- _About this task_:
If a line in the data holds the string "agent", list it.

- _Materials provided_:

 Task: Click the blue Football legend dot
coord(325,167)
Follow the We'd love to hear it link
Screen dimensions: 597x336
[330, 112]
--
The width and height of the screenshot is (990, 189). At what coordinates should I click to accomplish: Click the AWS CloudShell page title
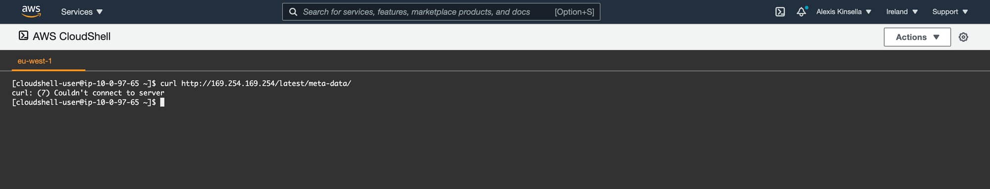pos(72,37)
--
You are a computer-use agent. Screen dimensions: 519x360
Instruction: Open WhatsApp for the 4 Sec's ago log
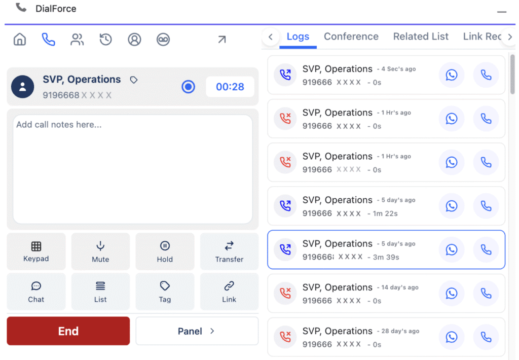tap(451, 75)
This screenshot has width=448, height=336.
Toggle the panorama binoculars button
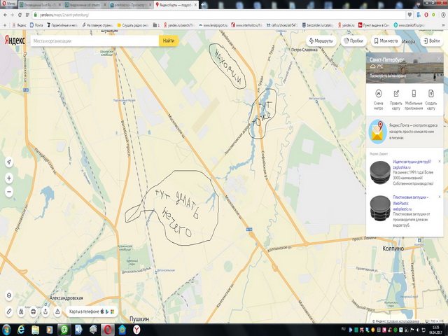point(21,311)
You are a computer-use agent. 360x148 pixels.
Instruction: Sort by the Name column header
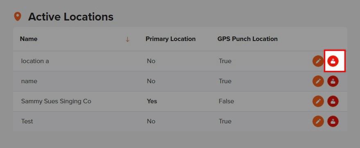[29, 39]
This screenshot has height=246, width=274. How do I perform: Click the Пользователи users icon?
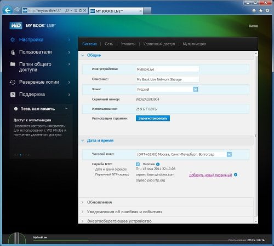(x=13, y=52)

- _The completed task_:
You are a computer-use agent. Screen dimensions: 519x360
You are a computer-use agent. 360x148 pixels.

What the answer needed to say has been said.